Beneath this instruction is a listing. Transcribe from it only the stretch from the line with "800x800 pixels. Task: Switch" through the line with "Viewport: 1085px width, 777px height.", both end lines included, exactly as written.

##### Information shown #####

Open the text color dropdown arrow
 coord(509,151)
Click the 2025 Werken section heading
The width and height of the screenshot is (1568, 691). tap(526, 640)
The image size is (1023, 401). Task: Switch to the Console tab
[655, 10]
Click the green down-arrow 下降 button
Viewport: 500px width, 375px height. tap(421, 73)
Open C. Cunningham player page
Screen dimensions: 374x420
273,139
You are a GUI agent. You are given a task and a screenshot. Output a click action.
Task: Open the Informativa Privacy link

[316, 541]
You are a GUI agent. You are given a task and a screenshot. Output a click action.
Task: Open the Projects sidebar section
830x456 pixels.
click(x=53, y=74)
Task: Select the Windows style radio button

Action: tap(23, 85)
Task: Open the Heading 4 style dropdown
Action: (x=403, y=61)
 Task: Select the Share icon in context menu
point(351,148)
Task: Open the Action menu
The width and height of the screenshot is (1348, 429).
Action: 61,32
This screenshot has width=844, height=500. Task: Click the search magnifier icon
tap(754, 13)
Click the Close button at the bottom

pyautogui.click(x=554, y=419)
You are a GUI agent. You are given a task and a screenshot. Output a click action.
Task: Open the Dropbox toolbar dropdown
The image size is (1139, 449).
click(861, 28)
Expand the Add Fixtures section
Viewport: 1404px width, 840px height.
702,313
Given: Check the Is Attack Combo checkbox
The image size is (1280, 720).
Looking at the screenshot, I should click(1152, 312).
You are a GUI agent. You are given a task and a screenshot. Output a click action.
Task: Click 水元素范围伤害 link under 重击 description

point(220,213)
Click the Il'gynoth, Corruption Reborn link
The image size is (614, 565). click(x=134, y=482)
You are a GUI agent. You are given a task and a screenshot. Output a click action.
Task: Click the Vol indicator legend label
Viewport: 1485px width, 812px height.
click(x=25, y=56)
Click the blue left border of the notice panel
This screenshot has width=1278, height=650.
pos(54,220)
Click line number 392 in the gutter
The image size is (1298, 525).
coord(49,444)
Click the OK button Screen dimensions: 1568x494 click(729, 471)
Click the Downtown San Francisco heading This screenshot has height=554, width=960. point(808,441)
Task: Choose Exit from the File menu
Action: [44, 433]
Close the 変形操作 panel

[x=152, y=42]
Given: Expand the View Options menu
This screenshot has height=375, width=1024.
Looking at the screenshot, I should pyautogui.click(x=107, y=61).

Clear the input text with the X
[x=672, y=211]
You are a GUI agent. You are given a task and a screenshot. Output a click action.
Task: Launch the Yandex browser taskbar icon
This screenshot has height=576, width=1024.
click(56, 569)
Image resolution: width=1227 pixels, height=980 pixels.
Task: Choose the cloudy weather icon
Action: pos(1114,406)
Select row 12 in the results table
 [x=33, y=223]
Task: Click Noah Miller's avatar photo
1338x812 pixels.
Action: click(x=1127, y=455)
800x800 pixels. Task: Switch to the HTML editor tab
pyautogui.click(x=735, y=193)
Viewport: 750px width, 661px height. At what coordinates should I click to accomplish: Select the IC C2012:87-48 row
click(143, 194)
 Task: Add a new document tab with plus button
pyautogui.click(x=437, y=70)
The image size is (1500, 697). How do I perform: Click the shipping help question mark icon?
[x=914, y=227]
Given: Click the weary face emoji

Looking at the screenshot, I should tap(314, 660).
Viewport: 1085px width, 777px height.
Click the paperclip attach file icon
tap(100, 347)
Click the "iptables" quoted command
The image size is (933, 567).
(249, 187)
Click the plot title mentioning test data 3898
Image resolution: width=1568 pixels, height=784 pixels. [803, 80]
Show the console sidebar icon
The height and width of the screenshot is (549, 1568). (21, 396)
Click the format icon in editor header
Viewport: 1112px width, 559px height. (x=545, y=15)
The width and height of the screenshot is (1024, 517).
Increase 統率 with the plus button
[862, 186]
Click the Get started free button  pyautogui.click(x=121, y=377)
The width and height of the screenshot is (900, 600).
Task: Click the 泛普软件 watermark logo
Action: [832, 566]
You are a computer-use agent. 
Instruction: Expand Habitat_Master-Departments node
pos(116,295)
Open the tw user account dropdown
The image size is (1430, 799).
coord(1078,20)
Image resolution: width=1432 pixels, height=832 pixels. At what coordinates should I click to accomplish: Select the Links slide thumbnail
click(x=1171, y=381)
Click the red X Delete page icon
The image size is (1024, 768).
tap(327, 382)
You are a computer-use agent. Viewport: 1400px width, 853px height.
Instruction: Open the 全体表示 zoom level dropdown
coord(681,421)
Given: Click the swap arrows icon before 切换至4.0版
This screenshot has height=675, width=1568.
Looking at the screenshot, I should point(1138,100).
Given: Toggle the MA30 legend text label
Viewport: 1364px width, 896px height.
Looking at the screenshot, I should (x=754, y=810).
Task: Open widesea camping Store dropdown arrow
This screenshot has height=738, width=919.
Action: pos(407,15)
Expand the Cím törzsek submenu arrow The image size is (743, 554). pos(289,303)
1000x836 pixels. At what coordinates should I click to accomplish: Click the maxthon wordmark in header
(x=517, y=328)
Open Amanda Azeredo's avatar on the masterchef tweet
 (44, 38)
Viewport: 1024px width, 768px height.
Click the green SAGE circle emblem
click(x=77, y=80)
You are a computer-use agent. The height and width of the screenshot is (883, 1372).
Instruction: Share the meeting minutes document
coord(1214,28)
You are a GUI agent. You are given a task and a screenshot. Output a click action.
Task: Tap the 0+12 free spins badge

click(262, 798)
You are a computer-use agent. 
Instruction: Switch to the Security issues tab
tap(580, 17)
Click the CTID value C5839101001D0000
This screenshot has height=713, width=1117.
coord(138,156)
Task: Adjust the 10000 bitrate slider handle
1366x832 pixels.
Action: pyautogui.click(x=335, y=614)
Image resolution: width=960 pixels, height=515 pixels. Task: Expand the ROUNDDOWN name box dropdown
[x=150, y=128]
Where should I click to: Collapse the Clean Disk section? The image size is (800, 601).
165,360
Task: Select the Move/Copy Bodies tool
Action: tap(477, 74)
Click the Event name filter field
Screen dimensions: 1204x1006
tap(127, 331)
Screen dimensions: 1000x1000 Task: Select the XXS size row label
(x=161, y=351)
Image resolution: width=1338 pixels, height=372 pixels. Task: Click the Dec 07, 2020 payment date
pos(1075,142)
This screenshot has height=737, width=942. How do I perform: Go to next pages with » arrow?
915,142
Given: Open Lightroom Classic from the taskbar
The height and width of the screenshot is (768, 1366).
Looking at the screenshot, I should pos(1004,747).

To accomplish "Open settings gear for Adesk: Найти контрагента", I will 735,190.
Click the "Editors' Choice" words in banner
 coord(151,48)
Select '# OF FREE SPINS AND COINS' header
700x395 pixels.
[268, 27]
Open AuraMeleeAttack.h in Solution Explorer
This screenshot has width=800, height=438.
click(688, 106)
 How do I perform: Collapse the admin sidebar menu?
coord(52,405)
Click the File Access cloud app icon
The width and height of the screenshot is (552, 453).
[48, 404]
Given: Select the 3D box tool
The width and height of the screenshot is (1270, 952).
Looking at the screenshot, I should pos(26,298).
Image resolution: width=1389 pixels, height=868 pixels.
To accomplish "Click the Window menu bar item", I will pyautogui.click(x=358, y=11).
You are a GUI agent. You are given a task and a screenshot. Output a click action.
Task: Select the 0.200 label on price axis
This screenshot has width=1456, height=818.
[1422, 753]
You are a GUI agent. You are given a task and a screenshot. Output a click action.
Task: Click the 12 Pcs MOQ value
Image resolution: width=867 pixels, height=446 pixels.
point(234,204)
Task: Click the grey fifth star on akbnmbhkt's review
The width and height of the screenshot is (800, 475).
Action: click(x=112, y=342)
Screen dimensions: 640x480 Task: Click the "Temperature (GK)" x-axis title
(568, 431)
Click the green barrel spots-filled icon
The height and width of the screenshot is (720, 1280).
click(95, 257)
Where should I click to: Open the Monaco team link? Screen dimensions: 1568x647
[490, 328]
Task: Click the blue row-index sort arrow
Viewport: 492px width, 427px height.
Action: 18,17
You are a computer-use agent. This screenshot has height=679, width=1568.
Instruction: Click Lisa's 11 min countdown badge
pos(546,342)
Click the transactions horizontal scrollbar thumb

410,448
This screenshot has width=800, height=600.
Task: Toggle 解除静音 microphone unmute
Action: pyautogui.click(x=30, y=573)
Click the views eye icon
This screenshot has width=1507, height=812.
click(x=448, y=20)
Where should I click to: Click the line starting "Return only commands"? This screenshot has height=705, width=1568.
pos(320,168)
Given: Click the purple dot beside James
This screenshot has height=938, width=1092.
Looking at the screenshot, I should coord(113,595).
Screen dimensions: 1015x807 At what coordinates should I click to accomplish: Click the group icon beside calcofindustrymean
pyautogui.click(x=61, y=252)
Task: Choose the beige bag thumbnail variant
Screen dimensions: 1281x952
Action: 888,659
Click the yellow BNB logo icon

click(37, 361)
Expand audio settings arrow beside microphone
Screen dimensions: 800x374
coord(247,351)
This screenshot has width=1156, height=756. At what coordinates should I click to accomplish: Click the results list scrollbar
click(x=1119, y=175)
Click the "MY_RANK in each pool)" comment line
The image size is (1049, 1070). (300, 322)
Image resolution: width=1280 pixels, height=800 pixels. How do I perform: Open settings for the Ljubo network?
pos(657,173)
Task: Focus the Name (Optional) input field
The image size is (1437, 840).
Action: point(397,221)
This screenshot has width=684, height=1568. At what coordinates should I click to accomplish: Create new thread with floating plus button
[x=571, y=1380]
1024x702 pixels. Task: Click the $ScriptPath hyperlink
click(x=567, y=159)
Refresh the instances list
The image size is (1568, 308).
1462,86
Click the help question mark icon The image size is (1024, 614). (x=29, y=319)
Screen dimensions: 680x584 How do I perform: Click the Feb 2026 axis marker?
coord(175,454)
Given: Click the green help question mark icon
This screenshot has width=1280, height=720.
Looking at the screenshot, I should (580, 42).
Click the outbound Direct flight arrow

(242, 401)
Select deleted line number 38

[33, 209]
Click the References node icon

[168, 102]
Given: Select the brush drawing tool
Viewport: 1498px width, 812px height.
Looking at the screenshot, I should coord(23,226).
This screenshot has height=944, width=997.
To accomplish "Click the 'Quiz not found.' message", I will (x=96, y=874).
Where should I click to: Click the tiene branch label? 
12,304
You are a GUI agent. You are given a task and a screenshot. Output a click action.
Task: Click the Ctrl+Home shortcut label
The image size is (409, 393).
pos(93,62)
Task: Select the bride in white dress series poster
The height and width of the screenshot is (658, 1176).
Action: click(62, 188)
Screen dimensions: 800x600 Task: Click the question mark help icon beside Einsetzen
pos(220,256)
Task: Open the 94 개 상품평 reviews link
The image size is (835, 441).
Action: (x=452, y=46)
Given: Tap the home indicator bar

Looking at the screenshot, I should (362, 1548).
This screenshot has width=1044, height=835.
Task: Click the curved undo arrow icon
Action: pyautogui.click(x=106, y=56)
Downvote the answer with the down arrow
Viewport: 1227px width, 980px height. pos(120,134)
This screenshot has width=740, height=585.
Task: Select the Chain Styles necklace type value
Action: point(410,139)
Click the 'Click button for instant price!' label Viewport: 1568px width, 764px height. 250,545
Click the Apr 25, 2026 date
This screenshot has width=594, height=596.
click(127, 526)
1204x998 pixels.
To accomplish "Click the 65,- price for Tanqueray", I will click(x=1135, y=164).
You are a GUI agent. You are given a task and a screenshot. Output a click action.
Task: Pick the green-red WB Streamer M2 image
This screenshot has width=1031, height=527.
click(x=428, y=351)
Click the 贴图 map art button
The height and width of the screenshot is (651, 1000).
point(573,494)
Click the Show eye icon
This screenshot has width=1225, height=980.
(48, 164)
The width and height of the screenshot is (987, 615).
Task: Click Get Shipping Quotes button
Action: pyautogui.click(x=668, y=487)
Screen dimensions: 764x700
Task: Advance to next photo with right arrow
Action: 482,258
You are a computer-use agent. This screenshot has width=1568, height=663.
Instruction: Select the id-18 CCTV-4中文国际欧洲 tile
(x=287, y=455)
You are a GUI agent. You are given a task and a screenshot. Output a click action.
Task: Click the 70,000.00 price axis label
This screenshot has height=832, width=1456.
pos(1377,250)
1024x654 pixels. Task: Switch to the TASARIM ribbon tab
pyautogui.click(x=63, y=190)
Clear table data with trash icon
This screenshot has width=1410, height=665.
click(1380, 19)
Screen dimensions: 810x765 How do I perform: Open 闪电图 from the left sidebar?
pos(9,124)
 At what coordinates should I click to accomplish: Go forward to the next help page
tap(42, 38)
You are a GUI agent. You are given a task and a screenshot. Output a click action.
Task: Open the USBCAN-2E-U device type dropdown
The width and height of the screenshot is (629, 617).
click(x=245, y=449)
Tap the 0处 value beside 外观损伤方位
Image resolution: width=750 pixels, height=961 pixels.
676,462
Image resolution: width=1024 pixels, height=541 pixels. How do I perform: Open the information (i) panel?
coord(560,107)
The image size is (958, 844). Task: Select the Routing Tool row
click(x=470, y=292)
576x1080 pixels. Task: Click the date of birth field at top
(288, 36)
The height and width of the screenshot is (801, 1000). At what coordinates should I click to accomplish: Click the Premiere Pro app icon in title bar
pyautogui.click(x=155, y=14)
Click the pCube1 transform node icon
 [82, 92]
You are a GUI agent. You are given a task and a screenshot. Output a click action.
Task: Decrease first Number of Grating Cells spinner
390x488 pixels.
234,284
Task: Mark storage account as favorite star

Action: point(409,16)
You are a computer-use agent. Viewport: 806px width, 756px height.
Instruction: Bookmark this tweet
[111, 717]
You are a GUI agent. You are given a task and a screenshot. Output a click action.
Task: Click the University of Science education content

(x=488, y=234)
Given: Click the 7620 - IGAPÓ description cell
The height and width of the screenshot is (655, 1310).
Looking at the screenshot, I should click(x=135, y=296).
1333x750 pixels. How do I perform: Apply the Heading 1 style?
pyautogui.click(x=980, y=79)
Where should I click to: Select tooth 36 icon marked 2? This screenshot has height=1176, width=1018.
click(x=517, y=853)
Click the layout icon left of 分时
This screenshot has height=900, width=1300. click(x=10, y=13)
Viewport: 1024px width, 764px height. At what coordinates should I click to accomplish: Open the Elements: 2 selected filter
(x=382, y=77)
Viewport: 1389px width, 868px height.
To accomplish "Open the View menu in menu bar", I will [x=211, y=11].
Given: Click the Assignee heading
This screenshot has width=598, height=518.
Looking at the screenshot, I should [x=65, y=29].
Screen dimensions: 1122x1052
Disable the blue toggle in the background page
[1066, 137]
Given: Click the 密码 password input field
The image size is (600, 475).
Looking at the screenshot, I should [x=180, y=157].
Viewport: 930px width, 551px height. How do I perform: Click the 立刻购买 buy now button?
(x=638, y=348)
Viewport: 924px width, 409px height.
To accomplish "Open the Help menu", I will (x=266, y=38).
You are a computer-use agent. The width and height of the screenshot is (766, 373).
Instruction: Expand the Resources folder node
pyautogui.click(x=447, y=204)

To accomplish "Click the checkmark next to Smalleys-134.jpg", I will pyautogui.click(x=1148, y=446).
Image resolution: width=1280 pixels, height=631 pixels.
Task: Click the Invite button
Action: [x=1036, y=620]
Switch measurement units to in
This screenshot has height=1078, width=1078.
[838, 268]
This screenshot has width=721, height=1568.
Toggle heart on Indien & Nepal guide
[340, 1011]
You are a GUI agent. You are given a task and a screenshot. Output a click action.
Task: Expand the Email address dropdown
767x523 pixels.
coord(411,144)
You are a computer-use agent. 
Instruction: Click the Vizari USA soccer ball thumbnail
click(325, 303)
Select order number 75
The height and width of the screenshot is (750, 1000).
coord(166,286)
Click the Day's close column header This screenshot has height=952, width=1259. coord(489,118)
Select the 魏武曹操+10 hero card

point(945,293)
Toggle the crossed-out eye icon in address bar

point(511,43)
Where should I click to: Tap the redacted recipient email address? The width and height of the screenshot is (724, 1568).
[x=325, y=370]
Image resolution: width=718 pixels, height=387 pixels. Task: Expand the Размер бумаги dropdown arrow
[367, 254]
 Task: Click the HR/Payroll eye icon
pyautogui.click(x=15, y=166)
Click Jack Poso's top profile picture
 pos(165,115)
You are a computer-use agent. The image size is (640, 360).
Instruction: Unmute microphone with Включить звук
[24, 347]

#####

__Finished task__.
800x800 pixels. Task: Switch to the HTML editor tab
pyautogui.click(x=735, y=193)
Viewport: 750px width, 661px height. At what coordinates should I click to accomplish: Select the IC C2012:87-48 row
click(143, 194)
 Task: Add a new document tab with plus button
pyautogui.click(x=437, y=70)
The image size is (1500, 697). How do I perform: Click the shipping help question mark icon?
[x=914, y=227]
Given: Click the weary face emoji

Looking at the screenshot, I should tap(314, 660).
Viewport: 1085px width, 777px height.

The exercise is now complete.